Prosecutors today built a compelling case against an itinerant fruit picker
charged with starting a fire at an Australian hostel that killed 15 young travellers, including 24-year-old Julie O'Keefe, a graduate of the Waterford Institute of technology and a former pupil of Laurel Hill Convent School in Limerick.
The court in Brisbane was told Robert Paul Long had confessed to the crime when he was captured and had written suicide notes.
Prosecutor David Meredith said Mr Long, who had lived at the Palace Backpackers Hostel for two months but left a week before the fire, made the confession to two police officers, one of whom suffered minor injuries when he was knifed in the jaw by Mr Long.
"I'm dying, I started that fire," Mr Meredith said police officers were told by Mr Long when he was captured in a park at Howard, Queensland, on June 28, 2000.
Mr Long, 38, has pleaded not guilty.
As well as Ms O’Keefe, the fire at the 100-year-old building in nearby Childers also killed seven Britons, three backpackers from Australia, two from the Netherlands and one each from South Korea and Japan.
Mr Meredith described Long as a deeply disturbed man who had told some backpackers at the hostel that he was dying from lung cancer, had only two months to live and had left two suicide notes in the days leading up to the June 23 blaze.
"I am going to take my own life due to the fact I found out last week I had cancer of the lungs," one of Mr Long's letters said, according to Mr Meredith. "I don't want anyone feeling sorry for me."
"One thing I will write down is I want to die. See you later, Rob Long. P.S. There are a lot of good people in Childers and I'm sorry if this hurts them but I just couldn't think of any other way out."
The prosecutor also said the jury would hear from a witness who saw Mr Long with a brown bottle in his hand, pouring liquid into a rubbish bin "with a smile on his face, and then he growled."
Childers, 190 miles north of the state capital Brisbane, is a popular fruit and vegetable picking area where young travellers often stop for weeks at a time to earn money for their trips around Australia.
Mr Meredith said Mr Long, who had "expressed antagonism to backpackers in general" before the blaze, knew that a fire at the wood-constructed hostel would be damaging and likely cause fatalities.

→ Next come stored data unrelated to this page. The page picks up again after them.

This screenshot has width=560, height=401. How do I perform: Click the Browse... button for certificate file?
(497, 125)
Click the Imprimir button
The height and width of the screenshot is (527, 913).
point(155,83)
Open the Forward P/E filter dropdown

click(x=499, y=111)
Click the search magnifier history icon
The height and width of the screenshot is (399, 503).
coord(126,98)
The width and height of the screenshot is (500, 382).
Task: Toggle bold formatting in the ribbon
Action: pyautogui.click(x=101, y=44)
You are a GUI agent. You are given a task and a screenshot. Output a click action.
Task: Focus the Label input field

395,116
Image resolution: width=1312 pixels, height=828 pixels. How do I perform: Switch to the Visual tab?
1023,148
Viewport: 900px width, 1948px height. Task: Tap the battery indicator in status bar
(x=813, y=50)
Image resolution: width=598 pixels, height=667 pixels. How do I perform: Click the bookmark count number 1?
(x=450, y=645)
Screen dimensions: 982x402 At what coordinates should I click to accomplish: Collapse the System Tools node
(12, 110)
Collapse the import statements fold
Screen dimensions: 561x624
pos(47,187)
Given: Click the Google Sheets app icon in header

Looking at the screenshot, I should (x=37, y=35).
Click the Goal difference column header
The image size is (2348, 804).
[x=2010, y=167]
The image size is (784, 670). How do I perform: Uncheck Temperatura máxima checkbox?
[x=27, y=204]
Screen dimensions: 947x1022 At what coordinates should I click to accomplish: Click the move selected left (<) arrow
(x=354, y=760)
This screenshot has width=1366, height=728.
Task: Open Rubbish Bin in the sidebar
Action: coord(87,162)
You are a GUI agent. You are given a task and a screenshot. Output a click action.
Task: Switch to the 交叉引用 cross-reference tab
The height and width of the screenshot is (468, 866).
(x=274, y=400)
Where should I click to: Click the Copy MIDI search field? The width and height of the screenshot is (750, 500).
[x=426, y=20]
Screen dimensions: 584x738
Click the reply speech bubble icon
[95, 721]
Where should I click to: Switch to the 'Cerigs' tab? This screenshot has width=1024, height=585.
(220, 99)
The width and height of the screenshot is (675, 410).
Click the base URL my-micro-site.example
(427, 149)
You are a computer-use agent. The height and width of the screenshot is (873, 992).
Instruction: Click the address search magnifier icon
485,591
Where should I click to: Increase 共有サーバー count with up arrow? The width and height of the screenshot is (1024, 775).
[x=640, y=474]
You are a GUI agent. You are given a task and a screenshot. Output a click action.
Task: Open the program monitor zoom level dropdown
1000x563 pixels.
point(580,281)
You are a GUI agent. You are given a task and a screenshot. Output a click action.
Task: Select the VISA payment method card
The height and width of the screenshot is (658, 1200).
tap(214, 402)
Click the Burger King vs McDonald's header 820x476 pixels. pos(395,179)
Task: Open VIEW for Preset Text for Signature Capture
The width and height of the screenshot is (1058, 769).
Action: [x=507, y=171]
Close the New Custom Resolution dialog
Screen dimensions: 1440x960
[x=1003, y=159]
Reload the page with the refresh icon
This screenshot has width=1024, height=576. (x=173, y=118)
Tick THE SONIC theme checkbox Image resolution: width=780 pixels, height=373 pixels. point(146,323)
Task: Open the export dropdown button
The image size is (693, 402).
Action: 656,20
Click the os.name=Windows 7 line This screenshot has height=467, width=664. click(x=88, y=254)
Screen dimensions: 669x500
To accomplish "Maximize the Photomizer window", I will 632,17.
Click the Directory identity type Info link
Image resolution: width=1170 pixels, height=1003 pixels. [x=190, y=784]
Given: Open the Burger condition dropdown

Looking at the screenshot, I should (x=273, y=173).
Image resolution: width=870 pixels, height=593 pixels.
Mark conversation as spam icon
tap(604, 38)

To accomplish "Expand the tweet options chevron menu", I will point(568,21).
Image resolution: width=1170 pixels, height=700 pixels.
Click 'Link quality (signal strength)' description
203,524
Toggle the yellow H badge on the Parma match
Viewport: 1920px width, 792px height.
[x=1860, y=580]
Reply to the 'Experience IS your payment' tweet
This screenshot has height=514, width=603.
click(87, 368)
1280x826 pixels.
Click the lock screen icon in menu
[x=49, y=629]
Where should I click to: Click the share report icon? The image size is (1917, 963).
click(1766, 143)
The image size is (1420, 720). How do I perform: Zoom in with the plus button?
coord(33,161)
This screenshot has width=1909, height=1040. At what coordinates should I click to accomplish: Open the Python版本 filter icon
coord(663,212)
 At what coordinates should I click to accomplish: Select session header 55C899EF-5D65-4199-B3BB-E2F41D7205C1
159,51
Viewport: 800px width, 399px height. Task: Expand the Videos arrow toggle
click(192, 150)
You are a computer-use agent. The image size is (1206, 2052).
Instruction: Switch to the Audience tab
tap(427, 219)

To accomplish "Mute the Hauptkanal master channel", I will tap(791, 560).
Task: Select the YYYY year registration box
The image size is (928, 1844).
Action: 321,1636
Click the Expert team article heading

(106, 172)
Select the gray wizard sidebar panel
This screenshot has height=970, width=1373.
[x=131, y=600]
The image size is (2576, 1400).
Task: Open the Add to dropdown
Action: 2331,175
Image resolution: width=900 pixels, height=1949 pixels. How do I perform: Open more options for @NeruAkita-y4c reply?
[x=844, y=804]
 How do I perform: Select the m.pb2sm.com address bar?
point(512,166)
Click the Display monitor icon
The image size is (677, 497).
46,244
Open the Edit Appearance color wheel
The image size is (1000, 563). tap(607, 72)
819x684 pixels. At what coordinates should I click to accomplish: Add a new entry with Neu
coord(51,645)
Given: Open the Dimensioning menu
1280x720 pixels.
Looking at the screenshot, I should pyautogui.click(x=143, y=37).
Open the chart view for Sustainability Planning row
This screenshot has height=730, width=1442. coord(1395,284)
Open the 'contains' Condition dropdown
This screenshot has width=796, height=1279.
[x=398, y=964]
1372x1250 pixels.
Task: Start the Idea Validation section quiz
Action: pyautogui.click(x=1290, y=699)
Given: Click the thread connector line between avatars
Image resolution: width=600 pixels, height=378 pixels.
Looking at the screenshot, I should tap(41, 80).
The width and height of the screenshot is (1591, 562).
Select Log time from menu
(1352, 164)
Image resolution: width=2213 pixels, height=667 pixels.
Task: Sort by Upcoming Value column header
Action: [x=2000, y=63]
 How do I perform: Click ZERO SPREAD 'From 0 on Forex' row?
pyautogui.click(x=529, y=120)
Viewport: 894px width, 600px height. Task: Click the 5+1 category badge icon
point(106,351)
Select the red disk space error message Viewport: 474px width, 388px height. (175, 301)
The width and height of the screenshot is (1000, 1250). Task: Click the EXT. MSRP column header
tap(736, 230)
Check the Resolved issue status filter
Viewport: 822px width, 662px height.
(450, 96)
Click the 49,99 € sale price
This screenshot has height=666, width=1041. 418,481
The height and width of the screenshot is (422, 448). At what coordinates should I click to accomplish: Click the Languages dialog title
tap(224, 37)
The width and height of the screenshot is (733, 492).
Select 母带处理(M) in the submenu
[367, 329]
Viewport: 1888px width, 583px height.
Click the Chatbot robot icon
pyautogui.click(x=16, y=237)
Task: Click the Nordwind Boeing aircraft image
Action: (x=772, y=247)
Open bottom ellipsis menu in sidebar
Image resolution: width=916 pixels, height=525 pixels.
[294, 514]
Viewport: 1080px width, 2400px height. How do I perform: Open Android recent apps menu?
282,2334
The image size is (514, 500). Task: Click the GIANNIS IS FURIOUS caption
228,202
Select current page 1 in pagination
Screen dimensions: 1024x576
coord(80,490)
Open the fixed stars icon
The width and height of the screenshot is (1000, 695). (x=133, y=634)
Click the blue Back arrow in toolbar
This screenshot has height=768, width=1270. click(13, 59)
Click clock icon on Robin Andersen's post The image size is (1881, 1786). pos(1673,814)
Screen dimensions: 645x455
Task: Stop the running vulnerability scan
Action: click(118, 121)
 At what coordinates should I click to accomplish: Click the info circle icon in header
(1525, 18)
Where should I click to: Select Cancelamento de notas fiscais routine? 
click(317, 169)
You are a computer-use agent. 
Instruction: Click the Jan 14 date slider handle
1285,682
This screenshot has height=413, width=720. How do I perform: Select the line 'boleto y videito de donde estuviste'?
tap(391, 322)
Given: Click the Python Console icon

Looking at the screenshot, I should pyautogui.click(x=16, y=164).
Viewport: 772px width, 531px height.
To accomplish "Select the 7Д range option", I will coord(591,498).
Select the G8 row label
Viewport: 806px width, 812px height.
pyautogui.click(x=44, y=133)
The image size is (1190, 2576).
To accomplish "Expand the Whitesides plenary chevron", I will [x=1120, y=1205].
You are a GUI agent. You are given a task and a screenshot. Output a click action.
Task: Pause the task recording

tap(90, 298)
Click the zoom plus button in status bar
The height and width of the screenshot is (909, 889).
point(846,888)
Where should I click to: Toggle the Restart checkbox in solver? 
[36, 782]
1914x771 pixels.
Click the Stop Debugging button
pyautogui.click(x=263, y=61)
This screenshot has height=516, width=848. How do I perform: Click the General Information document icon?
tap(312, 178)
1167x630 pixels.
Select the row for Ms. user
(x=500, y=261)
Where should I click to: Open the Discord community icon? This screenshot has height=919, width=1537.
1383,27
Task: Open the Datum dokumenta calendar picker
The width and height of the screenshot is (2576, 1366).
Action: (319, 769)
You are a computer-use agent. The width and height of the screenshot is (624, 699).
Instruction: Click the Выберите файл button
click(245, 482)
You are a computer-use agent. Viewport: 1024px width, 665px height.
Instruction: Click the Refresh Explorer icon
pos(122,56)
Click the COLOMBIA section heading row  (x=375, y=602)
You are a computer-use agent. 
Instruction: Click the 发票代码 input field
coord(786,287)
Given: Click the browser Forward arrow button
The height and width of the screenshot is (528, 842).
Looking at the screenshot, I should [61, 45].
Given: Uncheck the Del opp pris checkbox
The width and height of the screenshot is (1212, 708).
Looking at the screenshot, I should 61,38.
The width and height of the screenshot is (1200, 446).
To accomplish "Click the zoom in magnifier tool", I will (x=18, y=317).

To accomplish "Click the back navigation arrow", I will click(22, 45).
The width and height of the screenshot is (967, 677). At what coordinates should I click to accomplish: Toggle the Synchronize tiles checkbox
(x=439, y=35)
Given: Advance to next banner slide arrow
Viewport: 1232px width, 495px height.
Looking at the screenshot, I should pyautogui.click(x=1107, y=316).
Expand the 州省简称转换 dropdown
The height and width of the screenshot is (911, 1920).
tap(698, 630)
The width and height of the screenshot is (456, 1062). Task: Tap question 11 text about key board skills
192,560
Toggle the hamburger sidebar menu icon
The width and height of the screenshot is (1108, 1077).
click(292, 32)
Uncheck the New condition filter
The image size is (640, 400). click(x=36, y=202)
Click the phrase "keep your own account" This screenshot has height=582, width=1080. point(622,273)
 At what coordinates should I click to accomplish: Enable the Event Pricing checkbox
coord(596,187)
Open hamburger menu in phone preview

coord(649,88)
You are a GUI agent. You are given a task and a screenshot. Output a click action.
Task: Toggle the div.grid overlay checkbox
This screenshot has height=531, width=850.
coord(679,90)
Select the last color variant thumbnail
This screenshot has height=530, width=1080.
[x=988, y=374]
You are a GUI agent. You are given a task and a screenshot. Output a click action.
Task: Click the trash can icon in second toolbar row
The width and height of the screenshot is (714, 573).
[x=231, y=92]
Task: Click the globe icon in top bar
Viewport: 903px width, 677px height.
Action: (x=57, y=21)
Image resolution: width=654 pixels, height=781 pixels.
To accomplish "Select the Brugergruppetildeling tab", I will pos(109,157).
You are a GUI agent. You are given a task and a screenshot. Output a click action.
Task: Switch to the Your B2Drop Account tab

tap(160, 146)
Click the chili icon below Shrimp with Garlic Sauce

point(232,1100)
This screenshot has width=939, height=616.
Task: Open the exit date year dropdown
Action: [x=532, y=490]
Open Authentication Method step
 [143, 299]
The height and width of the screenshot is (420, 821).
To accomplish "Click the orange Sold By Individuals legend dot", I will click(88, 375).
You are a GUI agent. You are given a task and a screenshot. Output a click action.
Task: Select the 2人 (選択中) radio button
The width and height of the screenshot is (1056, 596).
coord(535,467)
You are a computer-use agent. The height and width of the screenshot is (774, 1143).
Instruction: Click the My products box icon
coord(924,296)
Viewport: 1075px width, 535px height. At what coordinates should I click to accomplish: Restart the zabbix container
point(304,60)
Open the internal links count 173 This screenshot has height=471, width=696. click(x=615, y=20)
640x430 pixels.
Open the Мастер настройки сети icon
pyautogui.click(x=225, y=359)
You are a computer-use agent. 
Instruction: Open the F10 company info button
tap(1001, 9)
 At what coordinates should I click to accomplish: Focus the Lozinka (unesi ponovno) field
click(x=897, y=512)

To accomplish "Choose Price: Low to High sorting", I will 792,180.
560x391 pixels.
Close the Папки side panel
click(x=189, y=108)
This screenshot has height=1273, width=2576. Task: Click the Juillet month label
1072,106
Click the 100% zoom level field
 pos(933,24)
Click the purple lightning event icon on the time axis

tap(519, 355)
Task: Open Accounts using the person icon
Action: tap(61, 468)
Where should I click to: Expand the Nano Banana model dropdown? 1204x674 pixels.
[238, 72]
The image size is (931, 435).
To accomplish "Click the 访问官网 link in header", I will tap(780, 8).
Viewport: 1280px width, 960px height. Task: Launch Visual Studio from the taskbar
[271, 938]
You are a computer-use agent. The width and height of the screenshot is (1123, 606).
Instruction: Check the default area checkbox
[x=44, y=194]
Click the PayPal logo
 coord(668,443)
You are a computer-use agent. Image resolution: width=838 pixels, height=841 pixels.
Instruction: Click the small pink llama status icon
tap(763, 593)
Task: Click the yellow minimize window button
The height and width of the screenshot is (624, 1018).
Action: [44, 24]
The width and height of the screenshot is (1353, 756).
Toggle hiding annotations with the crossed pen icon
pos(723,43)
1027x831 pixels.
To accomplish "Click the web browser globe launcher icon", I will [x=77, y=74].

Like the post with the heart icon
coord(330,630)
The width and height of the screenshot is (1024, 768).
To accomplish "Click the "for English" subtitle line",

"When he lit the fire he intended to kill a person or persons unknown," said Mr Meredith. "Long lit the fire that burned down the Palace hostel. That amounts to murder."
But Mr Meredith said the prosecution would "not be playing up the horror of that night" in order to get a conviction.
Mr Long faces life in prison if he is found guilty of the one arson charge and two charges of murder. The trial is expected to take six weeks and will include about 160 witnesses, 40 from overseas.
Jurors were taken today through the Palace hostel site on an "interactive crime scene" computer program that gave 360-degree views of most of the burned-out rooms in the hostel.
Mr Long, who stared straight ahead from the dock during much of Mr Meredith's address, often swivelled in his chair to get a better view of screens showing the computer tour.
Among the dead were 27-year-old twins Kelly and Stacey Slarke from Western Australia state, the only deaths for which Mr Long is charged with murder.
Mr Long was only charged with murder in those cases because prosecutors think it likely he will get the maximum life sentence if convicted, and charging him with the murder of all 15 victims would prolong the trial.
Mr Meredith said evidence would be given that the hostel's smoke alarms were either not working or had not been activated on the night of the fire, but that was immaterial in deciding whether Mr Long was guilty.
"Some of the residents might have got out if they had been given earlier warning," he said. "However, for your purposes this is irrelevant. It does not change the criminality of the actions of the accused."